In the records below, find the line with "Zuigercompressor (55, 2225)" and the line with "Persluchtlekkage"; return exactly those lines and every line between them.

| Data to examine |
****************
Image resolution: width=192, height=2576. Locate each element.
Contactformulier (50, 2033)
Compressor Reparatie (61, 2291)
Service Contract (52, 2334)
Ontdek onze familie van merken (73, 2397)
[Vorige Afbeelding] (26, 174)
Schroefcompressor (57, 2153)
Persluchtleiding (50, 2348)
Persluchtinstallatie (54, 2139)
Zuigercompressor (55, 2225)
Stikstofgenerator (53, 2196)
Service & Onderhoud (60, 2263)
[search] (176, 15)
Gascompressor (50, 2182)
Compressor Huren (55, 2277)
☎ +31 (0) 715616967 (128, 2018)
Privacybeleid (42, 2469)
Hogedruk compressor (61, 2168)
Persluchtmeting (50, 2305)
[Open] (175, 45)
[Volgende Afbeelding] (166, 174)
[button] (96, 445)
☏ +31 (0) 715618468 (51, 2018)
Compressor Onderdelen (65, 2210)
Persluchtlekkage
****************
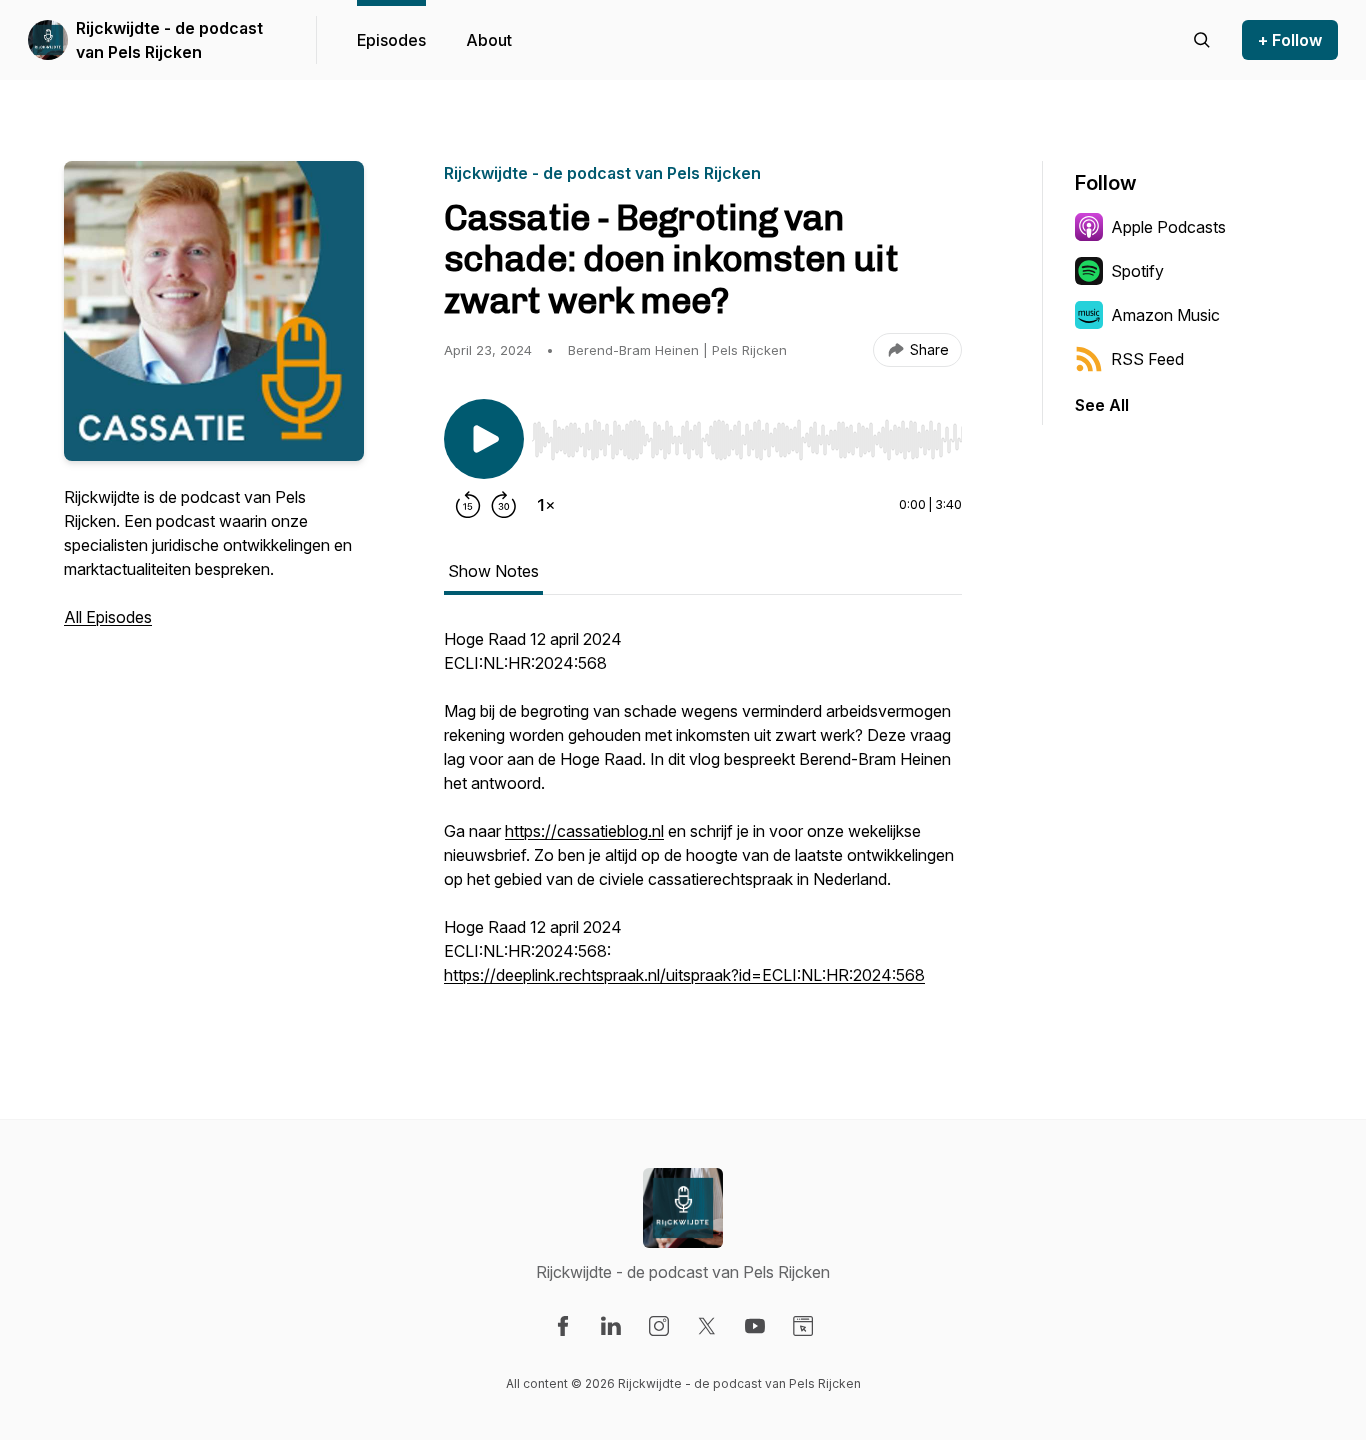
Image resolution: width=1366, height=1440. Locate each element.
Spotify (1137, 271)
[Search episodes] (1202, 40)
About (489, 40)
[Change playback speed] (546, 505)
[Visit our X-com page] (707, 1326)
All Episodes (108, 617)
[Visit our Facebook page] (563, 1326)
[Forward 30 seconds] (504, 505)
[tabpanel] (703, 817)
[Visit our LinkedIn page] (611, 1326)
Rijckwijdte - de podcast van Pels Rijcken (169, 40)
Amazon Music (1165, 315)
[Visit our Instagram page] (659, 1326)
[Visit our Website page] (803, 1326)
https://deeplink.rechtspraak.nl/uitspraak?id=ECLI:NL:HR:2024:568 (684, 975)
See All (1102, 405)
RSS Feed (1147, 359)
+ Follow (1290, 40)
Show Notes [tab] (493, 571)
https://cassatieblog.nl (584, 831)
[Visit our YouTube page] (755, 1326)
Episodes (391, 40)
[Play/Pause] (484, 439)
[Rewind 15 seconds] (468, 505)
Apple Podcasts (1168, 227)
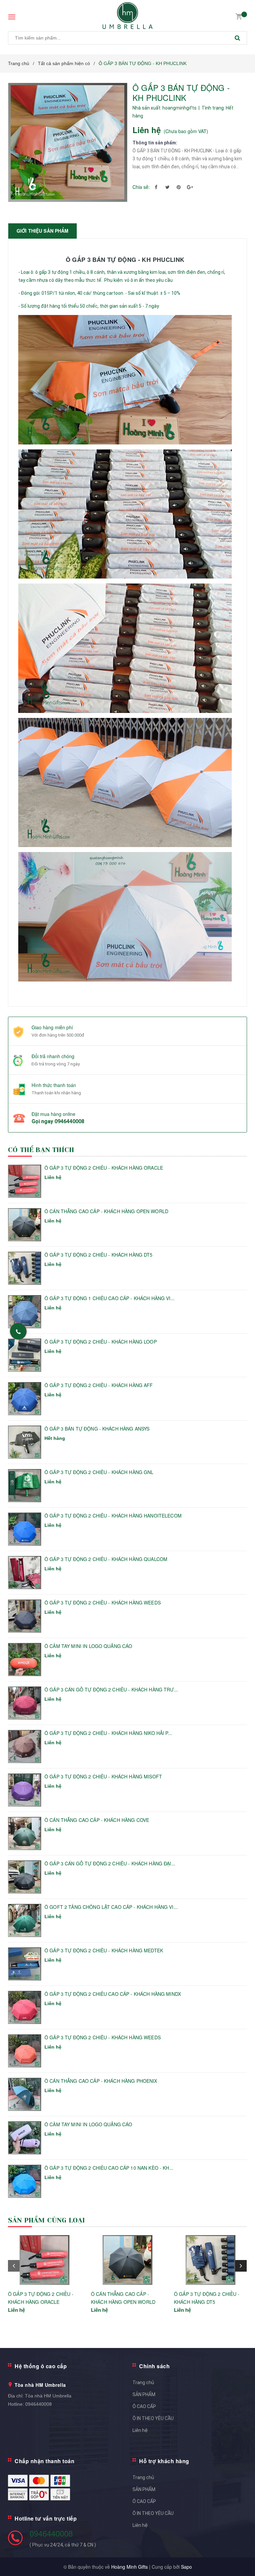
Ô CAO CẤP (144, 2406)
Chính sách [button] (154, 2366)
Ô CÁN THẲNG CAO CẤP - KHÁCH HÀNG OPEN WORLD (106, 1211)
****************
| Task output |
Zuigercompressor (55, 2225)
Stikstofgenerator (53, 2196)
Service & Onderhoud (60, 2263)
[search] (176, 15)
Gascompressor (50, 2182)
Compressor Huren (55, 2277)
☎ +31 (0) 715616967 (128, 2018)
Privacybeleid (42, 2469)
Hogedruk compressor (61, 2168)
Persluchtmeting (50, 2305)
[Open] (175, 45)
[Volgende Afbeelding] (166, 174)
[button] (96, 445)
☏ +31 (0) 715618468 (51, 2018)
Compressor Onderdelen (65, 2210)
Persluchtlekkage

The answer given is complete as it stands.